◆ PASSAGE

= = = = = = =

The other signatories include researchers from Canada, the United States and the United Kingdom, who said the closing of the clinic will leave many gender-questioning youth and their families with severely reduced access to specialized services.
“I think it’s worse than a mistake,” said Blanchard. “I think it was a cynical, self-serving and unfair attempt to curry favour with an activist group by firing an employee … who was a very distinguished member of this research community.”
Zucker has not commented publicly on the controversy surrounding the clinic nor his departure from CAMH. He referred an interview request by The Canadian Press to his Toronto lawyer John Adair, who declined to comment.
Kelly Meighen, chair of CAMH’s board of trustees, said the letter and petition do not “provide an accurate assessment of what occurred.”
“As a publicly funded hospital dedicated to providing excellent patient care, CAMH examined the evidence and listened to the community,” Meighen said Friday by email.
“CAMH is and has been committed to working with our community partners to help create a sustainable system to meet the needs for evidence-based clinical services for children and youth with gender identity issues.”

= = = = = = =

◆ TASKS TO PERFORM
1) Retype the CAMH clinic passage word for word, starting at "Kelly Meighen, chair" and ending at "Friday by email.".
2) Write what comes next in the CAMH clinic passage, picking up after its final sentence.
The items that come after this passage have no connection to the CAMH clinic passage.

= = = = = = =

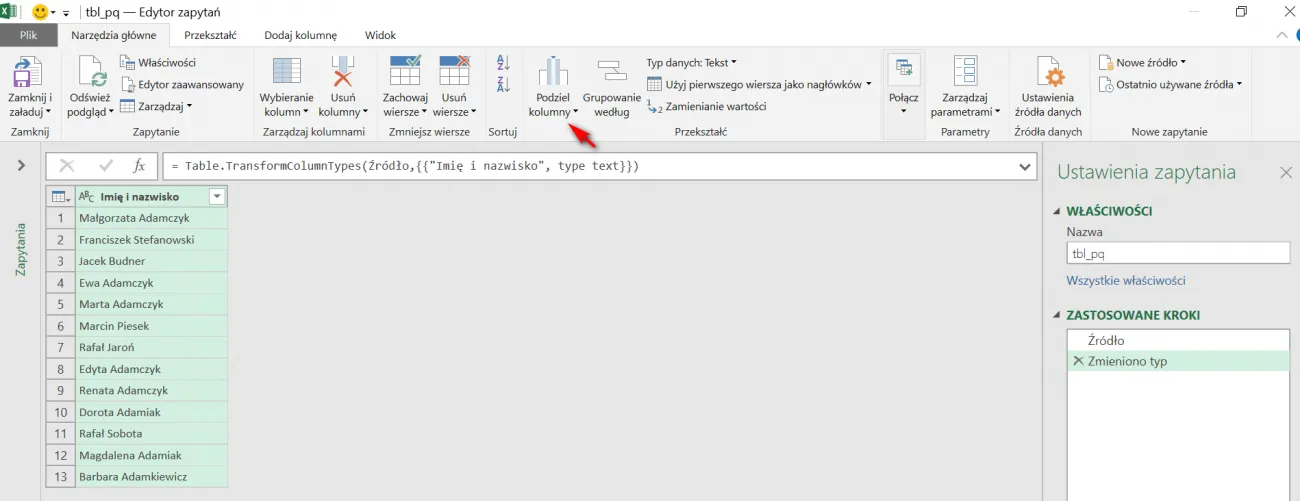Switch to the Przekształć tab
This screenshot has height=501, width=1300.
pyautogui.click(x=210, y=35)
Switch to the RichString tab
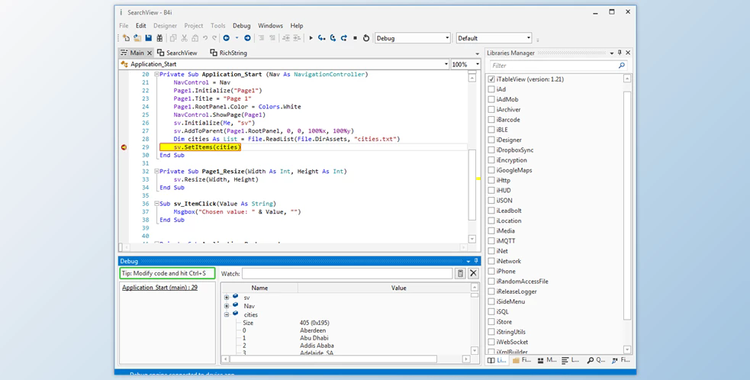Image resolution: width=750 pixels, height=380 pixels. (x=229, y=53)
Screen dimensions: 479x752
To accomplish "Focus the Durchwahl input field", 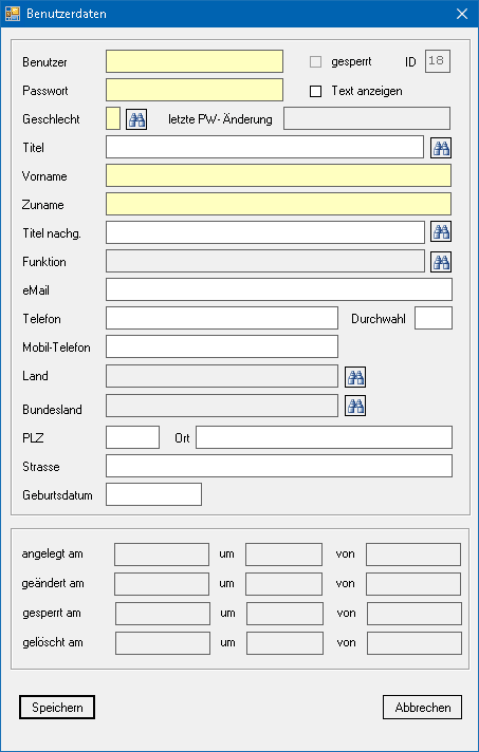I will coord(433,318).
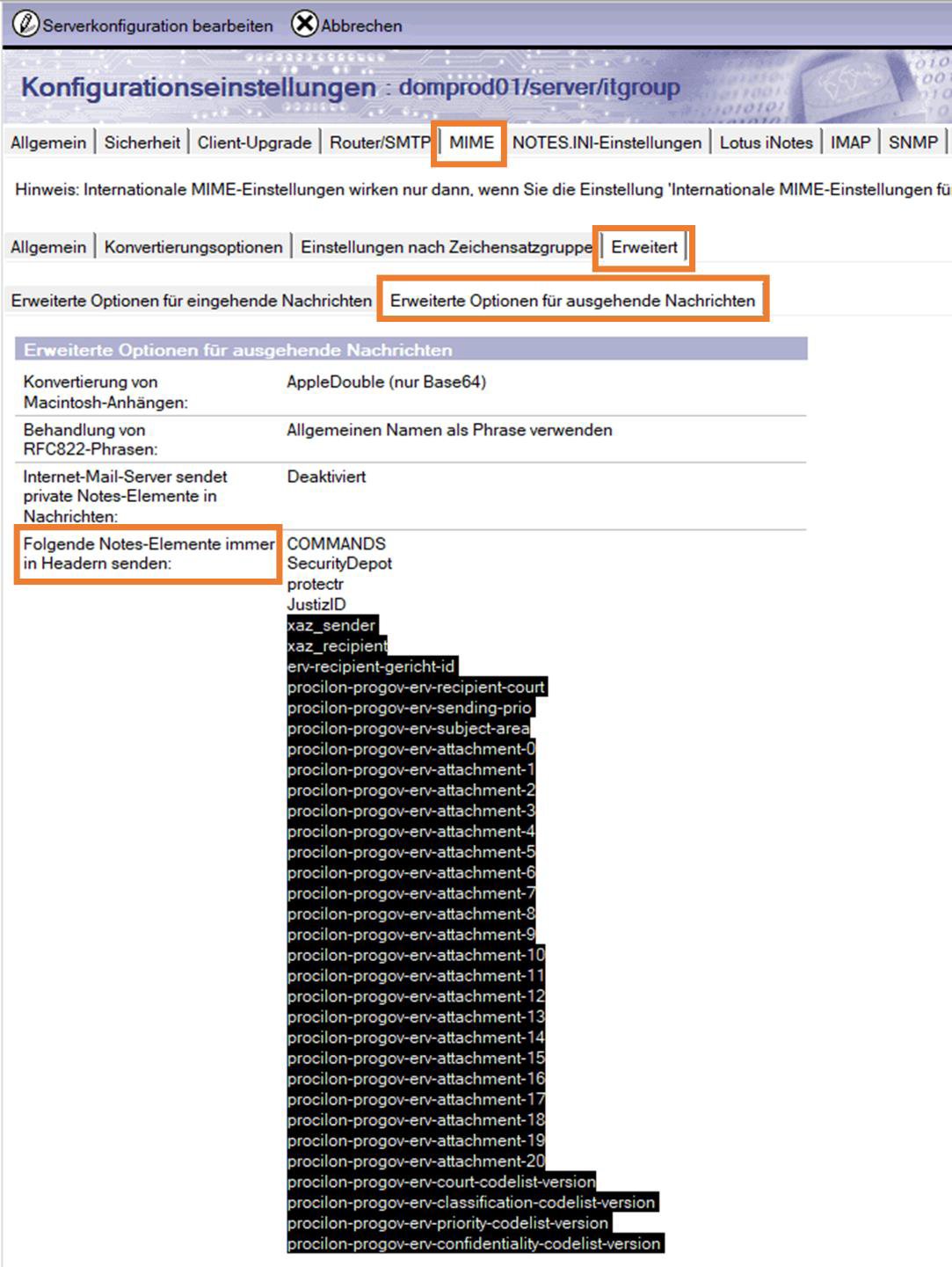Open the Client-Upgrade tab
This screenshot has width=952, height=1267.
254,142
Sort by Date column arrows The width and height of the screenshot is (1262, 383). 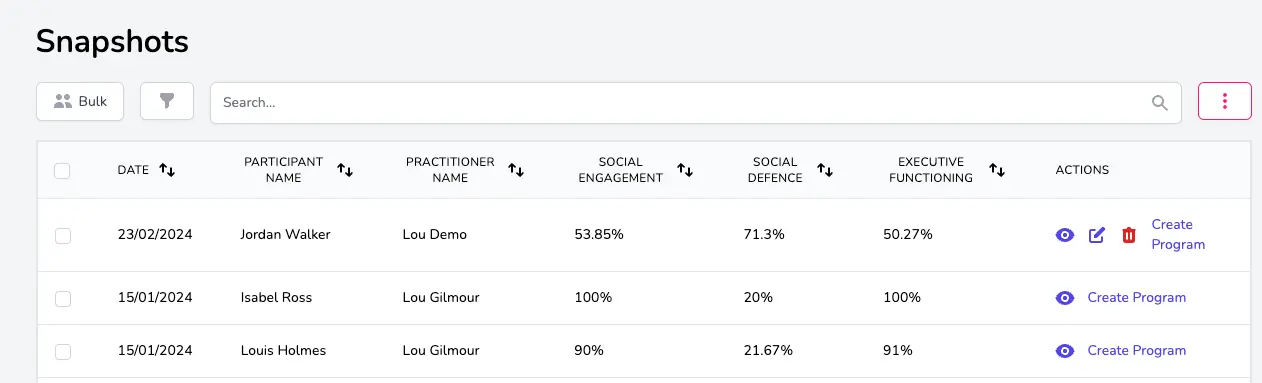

= = = = = = =

◆ ANSWERS GIVEN
1)
Kelly Meighen, chair of CAMH’s board of trustees, said the letter and petition do not “provide an accurate assessment of what occurred.”
“As a publicly funded hospital dedicated to providing excellent patient care, CAMH examined the evidence and listened to the community,” Meighen said Friday by email.

2)
McKenzie echoed that position, saying CAMH’s focus has always been on improving services for young people who feel their physical anatomy does not match their inner gender.
“And it’s not really been about individuals like Ken or others. It’s been about focusing the decisions we make on the needs of our community.”
McKenzie said he understands why some clinicians and researchers are upset that someone they worked with and looked up to is no longer at CAMH, and the centre is grateful for Zucker’s “pioneering work” in gender research.
“What I am surprised about is that people think that our decisions at CAMH, which are based on the needs of clients in working in our community, are politically motivated,” he said. “There’s no political motivation. The motivation is for (providing) the best service response.
“I cannot see CAMH ever making any apology for listening to our communities. We won’t.”
McKenzie also questioned the assertion that Zucker’s professional reputation has been besmirched as a result of CAMH’s decision to rethink the clinic’s approach and leadership.
“I don’t recognize that at all. CAMH has had a review of the clinic and lots of people work in the clinic, and that review has spoken very highly of the research that has been produced by the clinic.”
Meanwhile, the service is being wound down and has not taken any new referrals for more than a year. McKenzie said discussions are underway with the transgender community to decide the form and direction of a replacement clinic, which may or may not be housed at CAMH.
Blanchard, who describes himself as a close friend of Zucker, said the former clinic director did not practise reparative therapy, but began by encouraging prepubescent children to feel comfortable in their physical gender.
“But if that approach failed, Ken was always ready to refer them onto puberty-blocking hormones,” he said, referring to children whose opposite-gender identity persisted over time.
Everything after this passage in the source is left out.